**Brief:**
Only the lines below, from the one with "Given: Click the" through the one with "Open the Chrome extensions puzzle icon", are to be written out, exactly.
*** Exercise material ***
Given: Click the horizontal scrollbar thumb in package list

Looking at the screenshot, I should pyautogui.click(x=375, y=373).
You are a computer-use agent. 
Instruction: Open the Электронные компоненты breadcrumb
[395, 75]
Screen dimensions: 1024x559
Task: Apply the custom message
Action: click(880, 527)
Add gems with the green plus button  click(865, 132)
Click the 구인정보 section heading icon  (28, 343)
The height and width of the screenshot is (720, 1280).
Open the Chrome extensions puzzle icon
*** End of Exercise material ***
*** Exercise material ***
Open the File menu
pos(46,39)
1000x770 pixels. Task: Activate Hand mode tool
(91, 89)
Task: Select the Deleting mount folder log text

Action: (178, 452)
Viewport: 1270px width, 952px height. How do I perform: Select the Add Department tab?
*** End of Exercise material ***
*** Exercise material ***
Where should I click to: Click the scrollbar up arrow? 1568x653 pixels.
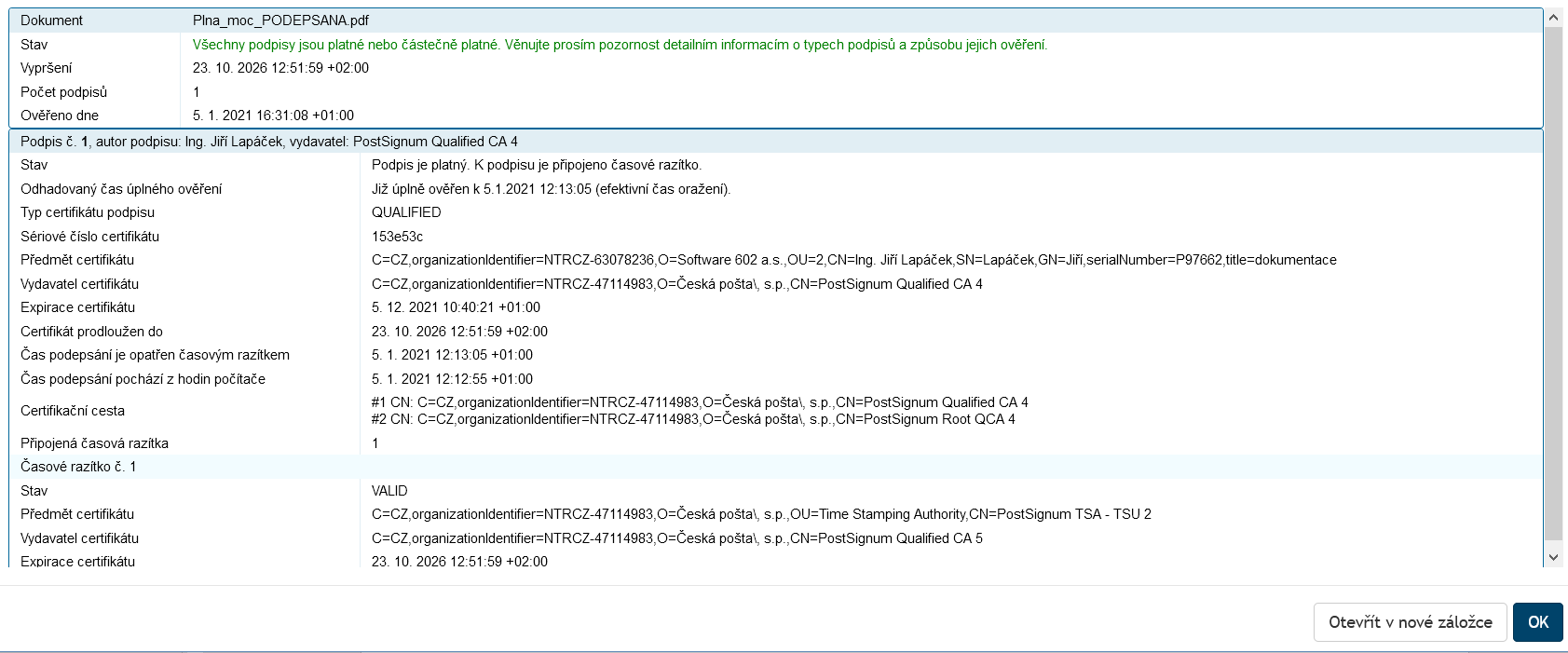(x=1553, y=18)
*** End of Exercise material ***
**Task solution:**
Given: Click the horizontal scrollbar thumb in package list

Looking at the screenshot, I should pyautogui.click(x=375, y=373).
You are a computer-use agent. 
Instruction: Open the Электронные компоненты breadcrumb
[395, 75]
Screen dimensions: 1024x559
Task: Apply the custom message
Action: click(880, 527)
Add gems with the green plus button  click(865, 132)
Click the 구인정보 section heading icon  (28, 343)
The height and width of the screenshot is (720, 1280).
Open the Chrome extensions puzzle icon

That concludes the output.